What you give back should be exactly the lines from the one with "Viewport: 330px width, 285px height." through the end of the data, without the pictures.

- [Information shown]:
#####
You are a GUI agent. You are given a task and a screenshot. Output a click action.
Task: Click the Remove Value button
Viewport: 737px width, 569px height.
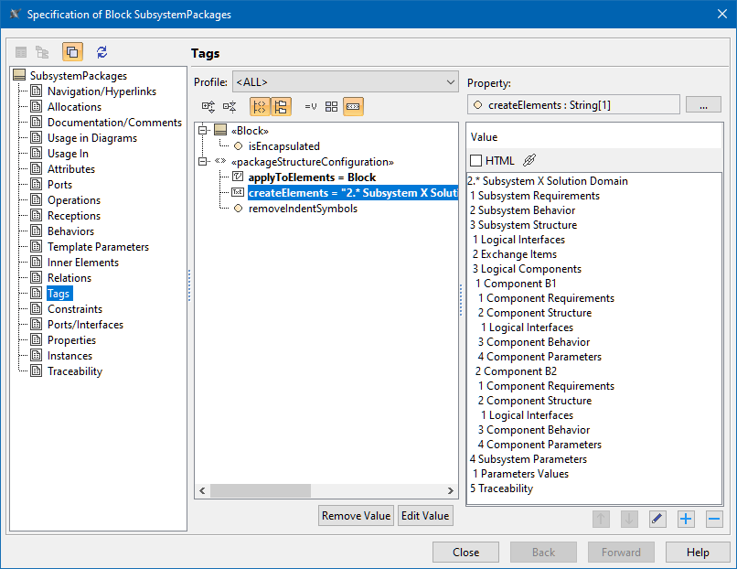[x=356, y=516]
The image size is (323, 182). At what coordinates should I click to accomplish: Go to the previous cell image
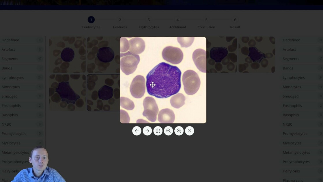click(x=137, y=131)
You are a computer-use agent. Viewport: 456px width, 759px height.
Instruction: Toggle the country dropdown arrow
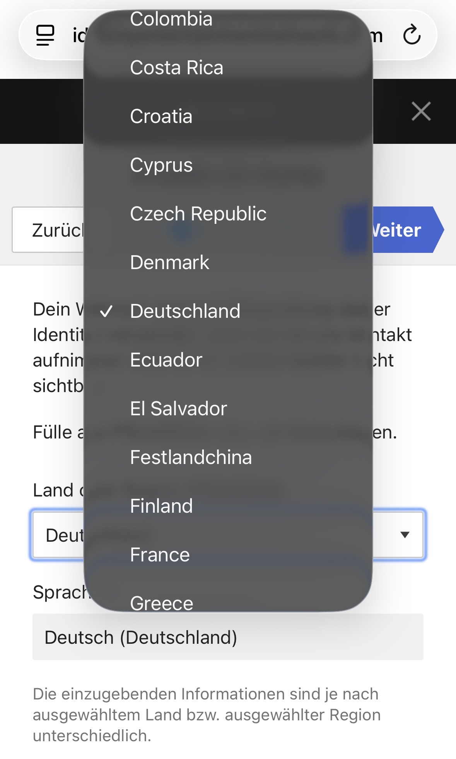[405, 535]
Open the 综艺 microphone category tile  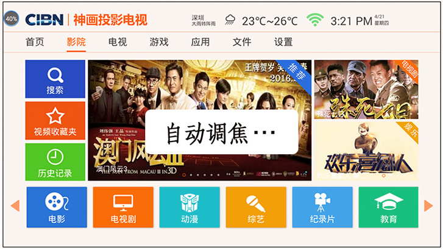point(256,207)
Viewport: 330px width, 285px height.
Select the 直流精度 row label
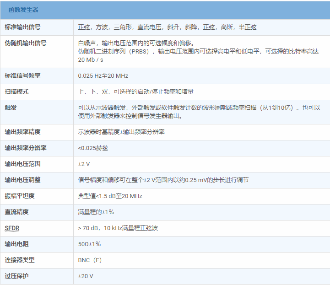[16, 212]
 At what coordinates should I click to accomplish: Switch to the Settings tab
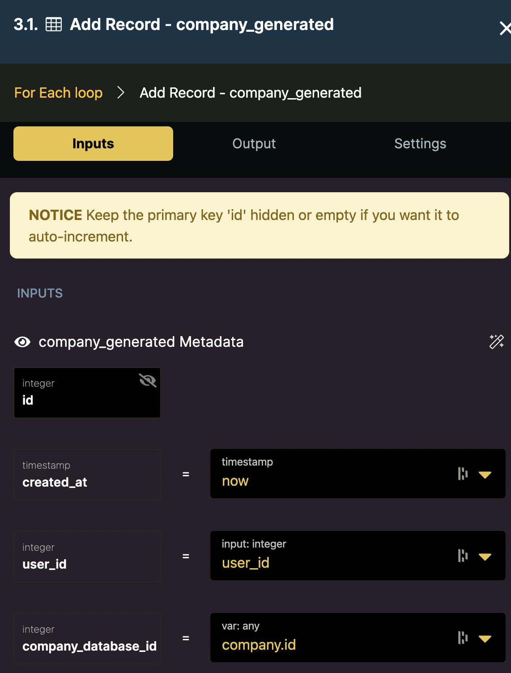(420, 144)

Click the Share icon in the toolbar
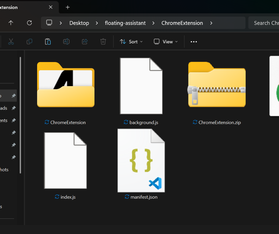(85, 42)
#####
- [Task output]:
Viewport: 330px width, 285px height.
Select the 直流精度 row label
[16, 212]
 At what coordinates should I click to accomplish: Switch to the Settings tab
(420, 144)

Click the Share icon in the toolbar
(85, 42)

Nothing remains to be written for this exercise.